The Financial Stability Board’s Task Force on Climate-related Financial Disclosures (TCFD) is poised to announce recommendations for “quite comprehensive” disclosures next week, according to an adviser to the group.
The TCFD will be launching the consultation on its recommendations – for voluntary reporting of climate-related information by companies and investors – next Wednesday, 14 December.
Addressing delegates at IPE’s annual conference in Berlin on Friday, Russell Picot, special adviser to the taskforce, stressed that the taskforce’s aim was “not to create the 401st detailed greenhouse gas emissions framework”.

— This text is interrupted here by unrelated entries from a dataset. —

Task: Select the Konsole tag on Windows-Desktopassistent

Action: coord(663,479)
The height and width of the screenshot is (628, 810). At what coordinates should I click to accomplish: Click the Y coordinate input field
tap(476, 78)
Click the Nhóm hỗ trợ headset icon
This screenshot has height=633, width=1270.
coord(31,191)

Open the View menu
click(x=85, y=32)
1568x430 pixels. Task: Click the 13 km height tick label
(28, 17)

“We’re not trying to arbitrate between those 400 frameworks,” he said. “What we’re trying to achieve is to significantly improve the narrative and quantitative climate-risk disclosures that need to be made right across the investment chain.”
The disclosures should be made in “mainstream” financial reports and subject to the associated quality assurance.

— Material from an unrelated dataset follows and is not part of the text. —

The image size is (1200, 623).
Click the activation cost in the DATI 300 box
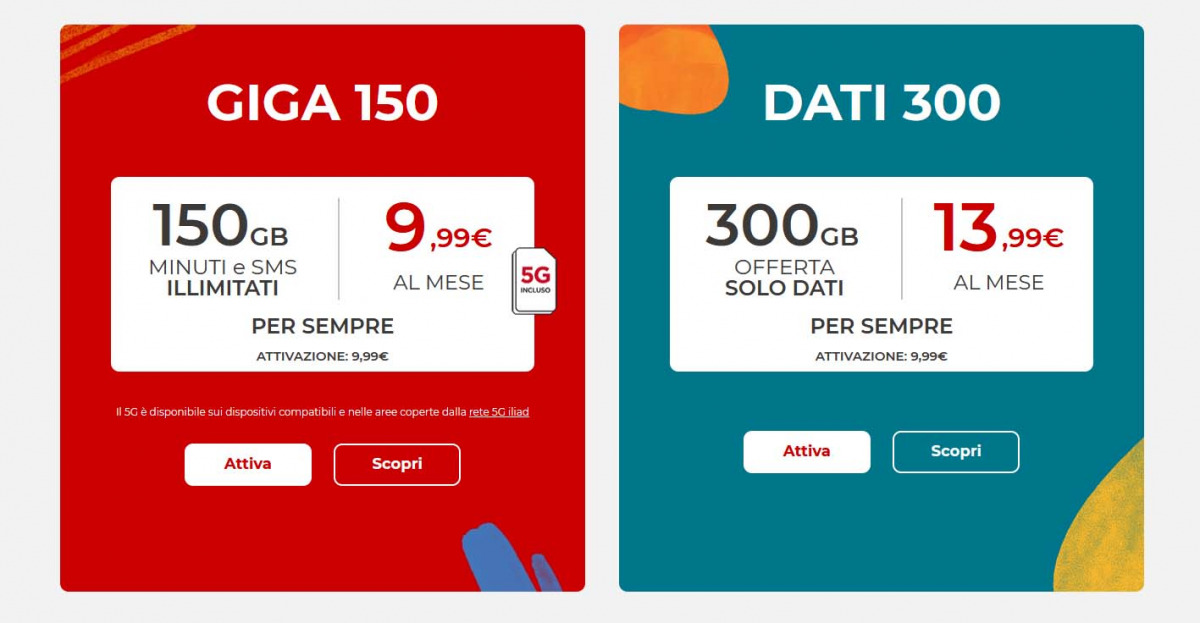click(881, 356)
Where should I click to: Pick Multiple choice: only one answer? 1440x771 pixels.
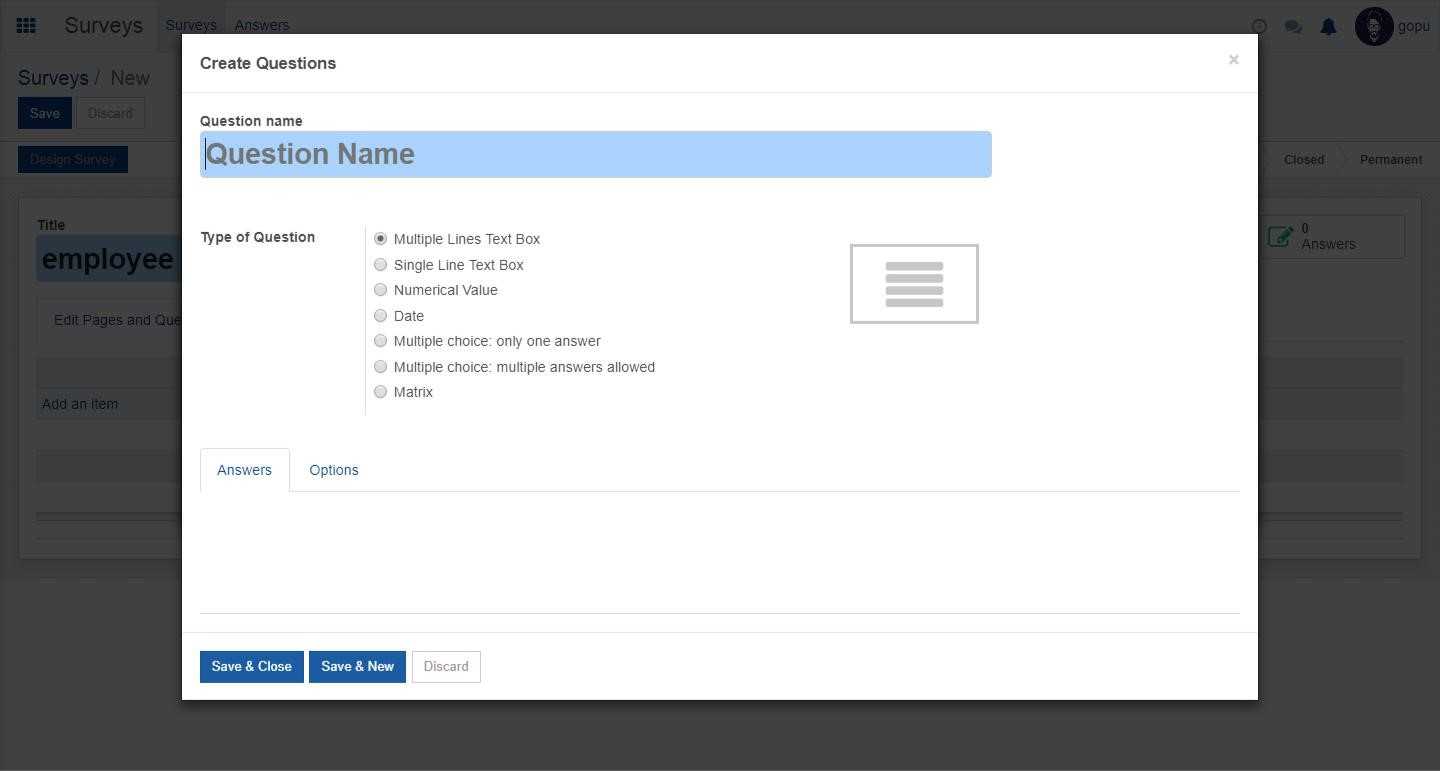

Giving a flavour of some of the feedback the taskforce collected during the first phase of its work, Picot said investors had expressed “a lot of interest” in scenario analysis – “this concept of getting companies to describe their thinking about what the 2-degree pathway might mean for their business model”.
He also said the taskforce discussed “at length” what short and long-term means, in a nod to the topic of the preceding keynote speech by Sarah Williamson of FCLT Global.
Picot said the taskforce would be making recommendations for disclosure structured around four main thematic areas – governance, strategy, risk management, and metrics and targets.
They will be supported by recommendations about specific disclosures that organisations can include in financial filings.
The taskforce will be recommending the publication of a 2-degree scenario and “appropriate” greenhouse gas emissions; he said the disclosures the taskforce would be recommending were “really quite comprehensive”.
There will also be supplementary sector-specific guidance for organisations in the financial sector – asset owners, asset managers, banks and insurance companies – and certain companies in the non-financial sector.
Picot and his panellists discussed the merits or otherwise of disclosures being voluntary, with Picot saying he thought it was sensible to “allow the marketplace to experiment first” before hard-coding requirements.
Olivier Rousseau, chief executive at France’s Fonds de reserves pour les retraites (FRR), defended compulsory disclosure on the basis of the positive way in which Article 173 of the French environmental and energy transition law had bedded itself in.
This requires institutional investors to report on their exposure and approach to carbon risk but without prescribing how this is done and leaving it to investors to decide.
Rousseau said the law had been well received across the world and that it was “a good start”, but he urged the government – France’s, as well as other countries’ – to do more.
“Don’t stop there – put a price on carbon, guys,” he said.
Thomas Kusterer, CFO of energy supply company Energie Baden-Württemberg (EnBW) in Germany, said a voluntary approach made sense in the short term but that, ultimately, disclosures such as that being proposed by the FSB taskforce needed to be made mandatory.
Kusterer is a member of the TCFD, as a representative of a “data preparer”.
He had earlier on the panel said that company reporting on carbon risk and other climate change-related environmental impact risks needed to improve.
Kusterer said the transition risk associated with climate change was “impacting business models as we speak”.
He said more companies needed to focus on transition risk, as well as other impacts of climate change, such as that on agricultural companies.
“We are not disclosing these kinds of risks appropriately for investors to make a really informed decision and to ensure the right capital allocation can be made by investors,” he said.